# Aim of the task
Could you output exactly the lines from the one containing "Task: Share the reply tweet via share icon" through the end of the records below, and nothing more?

Dataset entries:
+ + + +

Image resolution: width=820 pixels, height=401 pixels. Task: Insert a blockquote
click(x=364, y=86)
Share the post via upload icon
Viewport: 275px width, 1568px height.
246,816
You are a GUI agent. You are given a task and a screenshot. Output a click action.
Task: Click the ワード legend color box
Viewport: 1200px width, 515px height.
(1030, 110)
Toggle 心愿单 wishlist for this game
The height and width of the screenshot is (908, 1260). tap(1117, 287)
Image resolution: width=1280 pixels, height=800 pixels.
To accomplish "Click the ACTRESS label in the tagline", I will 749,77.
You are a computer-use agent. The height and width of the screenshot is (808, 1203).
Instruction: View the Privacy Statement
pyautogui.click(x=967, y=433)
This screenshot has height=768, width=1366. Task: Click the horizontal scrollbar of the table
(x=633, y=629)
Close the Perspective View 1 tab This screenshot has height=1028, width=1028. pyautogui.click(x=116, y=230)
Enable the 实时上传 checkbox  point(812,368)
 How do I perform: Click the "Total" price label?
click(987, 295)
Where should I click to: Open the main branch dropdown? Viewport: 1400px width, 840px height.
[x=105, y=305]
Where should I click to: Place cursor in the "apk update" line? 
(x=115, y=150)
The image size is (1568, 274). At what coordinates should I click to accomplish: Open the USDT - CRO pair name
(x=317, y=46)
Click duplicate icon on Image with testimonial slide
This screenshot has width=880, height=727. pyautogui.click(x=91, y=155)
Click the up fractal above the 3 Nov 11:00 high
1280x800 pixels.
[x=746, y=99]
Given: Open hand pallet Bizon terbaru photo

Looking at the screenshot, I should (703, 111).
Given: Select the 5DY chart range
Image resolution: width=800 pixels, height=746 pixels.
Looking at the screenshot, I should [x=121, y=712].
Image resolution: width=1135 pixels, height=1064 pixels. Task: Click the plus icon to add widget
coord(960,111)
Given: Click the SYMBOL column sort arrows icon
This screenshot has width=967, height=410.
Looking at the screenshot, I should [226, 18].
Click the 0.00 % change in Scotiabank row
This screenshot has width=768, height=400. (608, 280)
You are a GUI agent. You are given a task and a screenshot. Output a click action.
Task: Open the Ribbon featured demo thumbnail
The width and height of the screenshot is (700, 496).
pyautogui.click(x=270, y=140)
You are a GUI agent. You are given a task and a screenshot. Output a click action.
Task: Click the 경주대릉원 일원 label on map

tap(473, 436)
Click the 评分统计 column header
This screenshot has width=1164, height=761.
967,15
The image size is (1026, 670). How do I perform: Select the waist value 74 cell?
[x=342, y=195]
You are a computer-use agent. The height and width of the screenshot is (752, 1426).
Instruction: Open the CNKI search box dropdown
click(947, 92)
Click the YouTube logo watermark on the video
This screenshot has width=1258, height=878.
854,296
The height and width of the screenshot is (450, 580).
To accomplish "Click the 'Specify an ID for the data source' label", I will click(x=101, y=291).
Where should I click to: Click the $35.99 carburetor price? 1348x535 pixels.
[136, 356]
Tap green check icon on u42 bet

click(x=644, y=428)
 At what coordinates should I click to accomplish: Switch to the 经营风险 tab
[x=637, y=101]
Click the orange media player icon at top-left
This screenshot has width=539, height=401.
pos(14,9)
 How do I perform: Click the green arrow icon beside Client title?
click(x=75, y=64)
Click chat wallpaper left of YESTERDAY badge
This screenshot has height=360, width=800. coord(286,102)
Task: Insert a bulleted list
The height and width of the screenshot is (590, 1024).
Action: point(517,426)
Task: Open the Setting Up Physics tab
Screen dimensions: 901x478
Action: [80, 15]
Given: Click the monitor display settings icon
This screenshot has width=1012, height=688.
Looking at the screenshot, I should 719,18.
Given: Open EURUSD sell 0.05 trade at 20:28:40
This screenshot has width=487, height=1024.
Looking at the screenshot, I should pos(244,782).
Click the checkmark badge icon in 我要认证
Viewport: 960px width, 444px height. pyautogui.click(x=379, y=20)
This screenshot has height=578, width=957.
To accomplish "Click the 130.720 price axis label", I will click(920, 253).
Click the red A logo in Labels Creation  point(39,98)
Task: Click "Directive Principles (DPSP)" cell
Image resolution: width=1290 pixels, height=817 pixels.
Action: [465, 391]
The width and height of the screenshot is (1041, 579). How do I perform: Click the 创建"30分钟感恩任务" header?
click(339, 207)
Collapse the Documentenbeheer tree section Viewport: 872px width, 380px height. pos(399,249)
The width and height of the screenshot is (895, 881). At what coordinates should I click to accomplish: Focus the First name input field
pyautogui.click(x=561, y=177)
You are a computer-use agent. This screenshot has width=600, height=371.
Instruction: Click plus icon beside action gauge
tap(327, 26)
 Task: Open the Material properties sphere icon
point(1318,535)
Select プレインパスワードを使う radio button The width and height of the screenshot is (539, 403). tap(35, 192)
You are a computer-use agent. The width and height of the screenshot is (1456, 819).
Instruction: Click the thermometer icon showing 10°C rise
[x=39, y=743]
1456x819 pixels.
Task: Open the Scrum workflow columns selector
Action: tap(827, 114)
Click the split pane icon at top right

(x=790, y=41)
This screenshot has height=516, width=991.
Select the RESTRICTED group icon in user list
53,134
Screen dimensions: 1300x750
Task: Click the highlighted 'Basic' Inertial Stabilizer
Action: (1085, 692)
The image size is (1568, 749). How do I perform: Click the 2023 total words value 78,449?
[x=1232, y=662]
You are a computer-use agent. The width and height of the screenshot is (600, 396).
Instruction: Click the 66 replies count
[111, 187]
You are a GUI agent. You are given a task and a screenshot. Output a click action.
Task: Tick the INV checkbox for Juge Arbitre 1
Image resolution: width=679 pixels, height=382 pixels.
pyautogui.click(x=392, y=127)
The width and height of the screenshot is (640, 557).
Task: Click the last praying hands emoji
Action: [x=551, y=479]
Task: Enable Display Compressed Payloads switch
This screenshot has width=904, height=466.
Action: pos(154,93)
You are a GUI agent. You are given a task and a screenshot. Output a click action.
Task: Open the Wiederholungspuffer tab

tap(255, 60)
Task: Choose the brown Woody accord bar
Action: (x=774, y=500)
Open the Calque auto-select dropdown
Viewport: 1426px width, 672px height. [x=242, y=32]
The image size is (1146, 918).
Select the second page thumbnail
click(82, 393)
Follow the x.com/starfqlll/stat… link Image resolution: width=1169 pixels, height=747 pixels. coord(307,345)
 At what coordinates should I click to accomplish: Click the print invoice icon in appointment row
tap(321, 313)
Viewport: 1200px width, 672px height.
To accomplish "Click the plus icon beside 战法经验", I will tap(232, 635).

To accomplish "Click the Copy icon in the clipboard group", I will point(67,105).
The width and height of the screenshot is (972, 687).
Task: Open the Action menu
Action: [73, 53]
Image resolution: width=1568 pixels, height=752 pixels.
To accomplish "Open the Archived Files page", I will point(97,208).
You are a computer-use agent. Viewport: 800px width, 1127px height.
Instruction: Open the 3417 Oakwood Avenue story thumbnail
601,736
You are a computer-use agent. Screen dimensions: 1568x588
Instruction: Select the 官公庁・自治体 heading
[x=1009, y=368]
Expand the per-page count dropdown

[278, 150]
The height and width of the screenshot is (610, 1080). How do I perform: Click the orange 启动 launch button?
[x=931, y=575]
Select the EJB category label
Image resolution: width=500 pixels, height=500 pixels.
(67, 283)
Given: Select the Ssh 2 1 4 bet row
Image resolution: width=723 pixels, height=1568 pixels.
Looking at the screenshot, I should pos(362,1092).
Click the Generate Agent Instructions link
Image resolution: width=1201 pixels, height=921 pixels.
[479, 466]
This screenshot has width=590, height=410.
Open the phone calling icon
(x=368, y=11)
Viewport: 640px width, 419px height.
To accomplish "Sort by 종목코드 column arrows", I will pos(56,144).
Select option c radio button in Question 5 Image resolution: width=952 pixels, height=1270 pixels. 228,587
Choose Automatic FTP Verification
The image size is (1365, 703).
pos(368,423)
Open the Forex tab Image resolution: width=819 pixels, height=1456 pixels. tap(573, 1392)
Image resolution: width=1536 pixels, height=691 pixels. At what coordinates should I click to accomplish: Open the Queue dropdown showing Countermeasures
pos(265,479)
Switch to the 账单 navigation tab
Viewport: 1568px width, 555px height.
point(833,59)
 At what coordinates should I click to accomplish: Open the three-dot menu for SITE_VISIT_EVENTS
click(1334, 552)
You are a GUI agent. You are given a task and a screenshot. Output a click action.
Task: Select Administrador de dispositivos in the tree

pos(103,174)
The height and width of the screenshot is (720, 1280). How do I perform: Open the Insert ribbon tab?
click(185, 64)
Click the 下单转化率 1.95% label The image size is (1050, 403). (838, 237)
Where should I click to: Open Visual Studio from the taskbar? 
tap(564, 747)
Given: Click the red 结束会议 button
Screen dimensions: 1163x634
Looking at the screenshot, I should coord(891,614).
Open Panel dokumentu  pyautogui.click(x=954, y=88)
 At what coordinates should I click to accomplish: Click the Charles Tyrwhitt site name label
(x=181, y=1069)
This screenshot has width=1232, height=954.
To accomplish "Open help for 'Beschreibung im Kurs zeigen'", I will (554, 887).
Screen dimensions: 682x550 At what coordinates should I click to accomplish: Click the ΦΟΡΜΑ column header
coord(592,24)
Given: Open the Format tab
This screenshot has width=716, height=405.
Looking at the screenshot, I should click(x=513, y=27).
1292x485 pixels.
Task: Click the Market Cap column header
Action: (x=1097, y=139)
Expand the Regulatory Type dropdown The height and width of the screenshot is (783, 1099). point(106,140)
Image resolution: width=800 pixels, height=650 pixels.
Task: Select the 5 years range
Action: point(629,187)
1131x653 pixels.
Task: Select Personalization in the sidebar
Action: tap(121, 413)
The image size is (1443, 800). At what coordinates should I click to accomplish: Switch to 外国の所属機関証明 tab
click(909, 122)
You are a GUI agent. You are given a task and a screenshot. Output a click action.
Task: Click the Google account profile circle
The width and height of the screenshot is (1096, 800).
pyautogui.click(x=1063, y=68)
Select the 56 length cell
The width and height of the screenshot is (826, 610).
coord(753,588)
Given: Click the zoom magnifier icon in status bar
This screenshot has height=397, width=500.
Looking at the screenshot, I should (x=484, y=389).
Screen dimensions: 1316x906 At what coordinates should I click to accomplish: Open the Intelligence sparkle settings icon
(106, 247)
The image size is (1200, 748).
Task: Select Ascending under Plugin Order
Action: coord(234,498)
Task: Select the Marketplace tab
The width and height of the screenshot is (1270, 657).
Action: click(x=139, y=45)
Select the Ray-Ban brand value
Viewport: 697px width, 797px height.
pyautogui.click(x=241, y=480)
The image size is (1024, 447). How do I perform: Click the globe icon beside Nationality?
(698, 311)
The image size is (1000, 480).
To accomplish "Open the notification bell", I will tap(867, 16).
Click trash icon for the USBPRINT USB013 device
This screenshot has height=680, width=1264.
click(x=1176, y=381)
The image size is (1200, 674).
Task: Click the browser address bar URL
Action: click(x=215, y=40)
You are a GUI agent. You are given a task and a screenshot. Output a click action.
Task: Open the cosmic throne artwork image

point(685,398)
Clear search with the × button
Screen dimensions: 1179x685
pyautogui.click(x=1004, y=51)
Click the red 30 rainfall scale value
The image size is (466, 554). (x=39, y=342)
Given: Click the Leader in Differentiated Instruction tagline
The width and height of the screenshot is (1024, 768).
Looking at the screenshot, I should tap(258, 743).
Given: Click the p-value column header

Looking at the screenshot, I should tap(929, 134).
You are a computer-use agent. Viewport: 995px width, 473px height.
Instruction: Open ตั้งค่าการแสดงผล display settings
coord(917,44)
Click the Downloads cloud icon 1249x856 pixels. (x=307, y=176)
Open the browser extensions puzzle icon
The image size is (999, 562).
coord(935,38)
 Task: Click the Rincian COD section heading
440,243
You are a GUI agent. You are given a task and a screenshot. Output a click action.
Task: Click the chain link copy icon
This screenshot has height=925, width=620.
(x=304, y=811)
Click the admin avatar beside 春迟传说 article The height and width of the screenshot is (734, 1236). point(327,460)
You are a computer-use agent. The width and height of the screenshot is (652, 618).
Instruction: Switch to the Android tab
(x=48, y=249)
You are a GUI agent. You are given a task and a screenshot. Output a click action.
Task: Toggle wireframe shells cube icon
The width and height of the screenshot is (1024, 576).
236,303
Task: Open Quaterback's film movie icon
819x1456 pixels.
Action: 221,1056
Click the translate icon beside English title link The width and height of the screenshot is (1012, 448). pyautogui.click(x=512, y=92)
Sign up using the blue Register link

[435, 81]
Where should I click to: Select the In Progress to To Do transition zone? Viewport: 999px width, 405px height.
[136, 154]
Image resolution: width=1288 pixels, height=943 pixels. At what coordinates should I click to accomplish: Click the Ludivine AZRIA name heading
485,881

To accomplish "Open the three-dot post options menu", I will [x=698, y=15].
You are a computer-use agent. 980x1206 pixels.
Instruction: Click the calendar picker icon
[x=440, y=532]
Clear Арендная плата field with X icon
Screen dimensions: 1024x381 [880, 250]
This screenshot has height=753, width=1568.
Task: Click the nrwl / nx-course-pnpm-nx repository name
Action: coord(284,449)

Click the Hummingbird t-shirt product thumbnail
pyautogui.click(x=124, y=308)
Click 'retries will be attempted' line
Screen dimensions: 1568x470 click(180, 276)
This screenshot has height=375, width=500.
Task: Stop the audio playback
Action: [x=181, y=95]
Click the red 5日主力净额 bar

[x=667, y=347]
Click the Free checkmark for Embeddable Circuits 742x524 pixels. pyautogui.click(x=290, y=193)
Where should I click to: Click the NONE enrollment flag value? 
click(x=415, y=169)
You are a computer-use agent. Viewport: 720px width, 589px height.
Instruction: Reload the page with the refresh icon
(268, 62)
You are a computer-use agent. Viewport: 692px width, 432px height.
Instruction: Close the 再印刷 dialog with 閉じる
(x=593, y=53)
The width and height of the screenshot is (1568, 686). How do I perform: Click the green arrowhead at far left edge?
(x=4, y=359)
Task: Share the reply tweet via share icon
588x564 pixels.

+ + + +

# Task response
Task: Share the reply tweet via share icon
588x564 pixels.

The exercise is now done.